▸ **Goal of the exercise**:
Retype every line of the entries below without changing anything.

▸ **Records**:

.....

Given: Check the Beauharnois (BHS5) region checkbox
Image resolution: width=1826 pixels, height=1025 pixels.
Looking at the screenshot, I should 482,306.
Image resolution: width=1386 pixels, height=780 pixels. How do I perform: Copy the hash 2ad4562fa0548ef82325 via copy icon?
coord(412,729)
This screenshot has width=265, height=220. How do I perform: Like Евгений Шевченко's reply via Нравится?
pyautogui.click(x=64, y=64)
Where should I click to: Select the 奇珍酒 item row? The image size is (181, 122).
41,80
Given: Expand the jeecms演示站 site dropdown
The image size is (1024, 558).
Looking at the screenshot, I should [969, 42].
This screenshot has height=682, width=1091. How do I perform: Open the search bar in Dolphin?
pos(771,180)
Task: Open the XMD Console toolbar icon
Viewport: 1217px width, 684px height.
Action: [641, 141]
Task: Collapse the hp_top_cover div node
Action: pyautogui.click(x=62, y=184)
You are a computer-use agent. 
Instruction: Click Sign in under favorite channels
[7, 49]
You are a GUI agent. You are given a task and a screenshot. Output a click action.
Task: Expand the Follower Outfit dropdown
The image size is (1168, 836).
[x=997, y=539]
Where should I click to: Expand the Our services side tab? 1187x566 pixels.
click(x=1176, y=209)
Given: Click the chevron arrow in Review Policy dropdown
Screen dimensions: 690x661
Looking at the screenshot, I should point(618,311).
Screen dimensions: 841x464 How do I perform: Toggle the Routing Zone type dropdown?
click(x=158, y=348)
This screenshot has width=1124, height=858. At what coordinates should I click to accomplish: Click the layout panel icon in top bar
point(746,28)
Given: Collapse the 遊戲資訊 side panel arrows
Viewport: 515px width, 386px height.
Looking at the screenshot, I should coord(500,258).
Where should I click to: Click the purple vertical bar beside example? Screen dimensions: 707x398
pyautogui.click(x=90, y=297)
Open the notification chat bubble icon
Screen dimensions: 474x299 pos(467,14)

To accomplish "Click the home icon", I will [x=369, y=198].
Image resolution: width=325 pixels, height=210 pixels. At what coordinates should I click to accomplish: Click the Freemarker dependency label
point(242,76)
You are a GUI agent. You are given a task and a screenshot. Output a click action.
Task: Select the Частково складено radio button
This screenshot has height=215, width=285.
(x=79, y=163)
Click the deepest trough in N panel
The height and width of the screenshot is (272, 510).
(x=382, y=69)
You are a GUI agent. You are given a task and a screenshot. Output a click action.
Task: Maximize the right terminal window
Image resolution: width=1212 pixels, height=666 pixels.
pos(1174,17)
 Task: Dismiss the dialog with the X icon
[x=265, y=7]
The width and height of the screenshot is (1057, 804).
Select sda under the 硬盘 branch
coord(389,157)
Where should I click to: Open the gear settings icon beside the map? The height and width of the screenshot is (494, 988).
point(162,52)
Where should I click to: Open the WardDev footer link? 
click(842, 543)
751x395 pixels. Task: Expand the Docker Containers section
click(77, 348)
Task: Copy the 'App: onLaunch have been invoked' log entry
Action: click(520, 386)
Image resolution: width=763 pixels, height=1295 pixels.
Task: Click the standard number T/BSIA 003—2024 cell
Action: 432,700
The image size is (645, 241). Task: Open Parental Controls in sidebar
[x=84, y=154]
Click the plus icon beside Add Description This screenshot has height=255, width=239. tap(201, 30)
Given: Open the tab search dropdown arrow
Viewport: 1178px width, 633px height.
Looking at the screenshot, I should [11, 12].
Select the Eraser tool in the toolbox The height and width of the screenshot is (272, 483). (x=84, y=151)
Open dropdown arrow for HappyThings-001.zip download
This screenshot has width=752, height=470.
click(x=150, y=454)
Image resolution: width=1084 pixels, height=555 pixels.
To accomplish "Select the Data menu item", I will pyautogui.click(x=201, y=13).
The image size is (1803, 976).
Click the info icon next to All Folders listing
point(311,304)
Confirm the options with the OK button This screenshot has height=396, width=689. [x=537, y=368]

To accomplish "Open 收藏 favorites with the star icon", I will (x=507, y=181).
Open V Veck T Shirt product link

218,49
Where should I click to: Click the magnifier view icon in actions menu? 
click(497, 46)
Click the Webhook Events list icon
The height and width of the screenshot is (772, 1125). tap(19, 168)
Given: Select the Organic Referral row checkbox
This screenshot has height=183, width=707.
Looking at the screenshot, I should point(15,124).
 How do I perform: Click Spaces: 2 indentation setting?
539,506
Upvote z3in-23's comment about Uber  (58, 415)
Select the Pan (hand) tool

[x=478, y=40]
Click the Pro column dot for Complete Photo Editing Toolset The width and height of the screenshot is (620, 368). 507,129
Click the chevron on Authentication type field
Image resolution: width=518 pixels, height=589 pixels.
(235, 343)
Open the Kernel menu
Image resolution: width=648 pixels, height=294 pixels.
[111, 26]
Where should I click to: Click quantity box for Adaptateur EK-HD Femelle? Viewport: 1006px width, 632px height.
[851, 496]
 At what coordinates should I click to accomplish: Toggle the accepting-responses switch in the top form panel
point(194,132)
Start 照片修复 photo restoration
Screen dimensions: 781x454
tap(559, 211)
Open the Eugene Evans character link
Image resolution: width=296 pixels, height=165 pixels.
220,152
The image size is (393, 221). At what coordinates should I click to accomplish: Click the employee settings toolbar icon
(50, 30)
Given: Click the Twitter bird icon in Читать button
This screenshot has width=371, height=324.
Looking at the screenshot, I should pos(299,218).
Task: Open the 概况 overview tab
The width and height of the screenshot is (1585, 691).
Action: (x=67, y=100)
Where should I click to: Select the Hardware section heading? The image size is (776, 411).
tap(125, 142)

.....

▸ **Solution for this task**:
Given: Check the Beauharnois (BHS5) region checkbox
Image resolution: width=1826 pixels, height=1025 pixels.
Looking at the screenshot, I should 482,306.
Image resolution: width=1386 pixels, height=780 pixels. How do I perform: Copy the hash 2ad4562fa0548ef82325 via copy icon?
coord(412,729)
This screenshot has width=265, height=220. How do I perform: Like Евгений Шевченко's reply via Нравится?
pyautogui.click(x=64, y=64)
Where should I click to: Select the 奇珍酒 item row? The image size is (181, 122).
41,80
Given: Expand the jeecms演示站 site dropdown
The image size is (1024, 558).
Looking at the screenshot, I should [969, 42].
This screenshot has height=682, width=1091. How do I perform: Open the search bar in Dolphin?
pos(771,180)
Task: Open the XMD Console toolbar icon
Viewport: 1217px width, 684px height.
Action: [641, 141]
Task: Collapse the hp_top_cover div node
Action: pyautogui.click(x=62, y=184)
You are a computer-use agent. 
Instruction: Click Sign in under favorite channels
[7, 49]
You are a GUI agent. You are given a task and a screenshot. Output a click action.
Task: Expand the Follower Outfit dropdown
The image size is (1168, 836).
[x=997, y=539]
Where should I click to: Expand the Our services side tab? 1187x566 pixels.
click(x=1176, y=209)
Given: Click the chevron arrow in Review Policy dropdown
Screen dimensions: 690x661
Looking at the screenshot, I should point(618,311).
Screen dimensions: 841x464 How do I perform: Toggle the Routing Zone type dropdown?
click(x=158, y=348)
This screenshot has width=1124, height=858. At what coordinates should I click to accomplish: Click the layout panel icon in top bar
point(746,28)
Given: Collapse the 遊戲資訊 side panel arrows
Viewport: 515px width, 386px height.
Looking at the screenshot, I should coord(500,258).
Where should I click to: Click the purple vertical bar beside example? Screen dimensions: 707x398
pyautogui.click(x=90, y=297)
Open the notification chat bubble icon
Screen dimensions: 474x299 pos(467,14)

To accomplish "Click the home icon", I will [x=369, y=198].
Image resolution: width=325 pixels, height=210 pixels. At what coordinates should I click to accomplish: Click the Freemarker dependency label
point(242,76)
You are a GUI agent. You are given a task and a screenshot. Output a click action.
Task: Select the Частково складено radio button
This screenshot has height=215, width=285.
(x=79, y=163)
Click the deepest trough in N panel
The height and width of the screenshot is (272, 510).
(x=382, y=69)
You are a GUI agent. You are given a task and a screenshot. Output a click action.
Task: Maximize the right terminal window
Image resolution: width=1212 pixels, height=666 pixels.
pos(1174,17)
 Task: Dismiss the dialog with the X icon
[x=265, y=7]
The width and height of the screenshot is (1057, 804).
Select sda under the 硬盘 branch
coord(389,157)
Where should I click to: Open the gear settings icon beside the map? The height and width of the screenshot is (494, 988).
point(162,52)
Where should I click to: Open the WardDev footer link? 
click(842, 543)
751x395 pixels. Task: Expand the Docker Containers section
click(77, 348)
Task: Copy the 'App: onLaunch have been invoked' log entry
Action: click(520, 386)
Image resolution: width=763 pixels, height=1295 pixels.
Task: Click the standard number T/BSIA 003—2024 cell
Action: 432,700
The image size is (645, 241). Task: Open Parental Controls in sidebar
[x=84, y=154]
Click the plus icon beside Add Description This screenshot has height=255, width=239. tap(201, 30)
Given: Open the tab search dropdown arrow
Viewport: 1178px width, 633px height.
Looking at the screenshot, I should [11, 12].
Select the Eraser tool in the toolbox The height and width of the screenshot is (272, 483). (x=84, y=151)
Open dropdown arrow for HappyThings-001.zip download
This screenshot has width=752, height=470.
click(x=150, y=454)
Image resolution: width=1084 pixels, height=555 pixels.
To accomplish "Select the Data menu item", I will pyautogui.click(x=201, y=13).
The image size is (1803, 976).
Click the info icon next to All Folders listing
point(311,304)
Confirm the options with the OK button This screenshot has height=396, width=689. [x=537, y=368]

To accomplish "Open 收藏 favorites with the star icon", I will (x=507, y=181).
Open V Veck T Shirt product link

218,49
Where should I click to: Click the magnifier view icon in actions menu? 
click(497, 46)
Click the Webhook Events list icon
The height and width of the screenshot is (772, 1125). tap(19, 168)
Given: Select the Organic Referral row checkbox
This screenshot has height=183, width=707.
Looking at the screenshot, I should point(15,124).
 How do I perform: Click Spaces: 2 indentation setting?
539,506
Upvote z3in-23's comment about Uber  (58, 415)
Select the Pan (hand) tool

[x=478, y=40]
Click the Pro column dot for Complete Photo Editing Toolset The width and height of the screenshot is (620, 368). 507,129
Click the chevron on Authentication type field
Image resolution: width=518 pixels, height=589 pixels.
(235, 343)
Open the Kernel menu
Image resolution: width=648 pixels, height=294 pixels.
[111, 26]
Where should I click to: Click quantity box for Adaptateur EK-HD Femelle? Viewport: 1006px width, 632px height.
[851, 496]
 At what coordinates should I click to accomplish: Toggle the accepting-responses switch in the top form panel
point(194,132)
Start 照片修复 photo restoration
Screen dimensions: 781x454
tap(559, 211)
Open the Eugene Evans character link
Image resolution: width=296 pixels, height=165 pixels.
220,152
The image size is (393, 221). At what coordinates should I click to accomplish: Click the employee settings toolbar icon
(50, 30)
Given: Click the Twitter bird icon in Читать button
This screenshot has width=371, height=324.
Looking at the screenshot, I should pos(299,218).
Task: Open the 概况 overview tab
The width and height of the screenshot is (1585, 691).
Action: (x=67, y=100)
Where should I click to: Select the Hardware section heading? The image size is (776, 411).
tap(125, 142)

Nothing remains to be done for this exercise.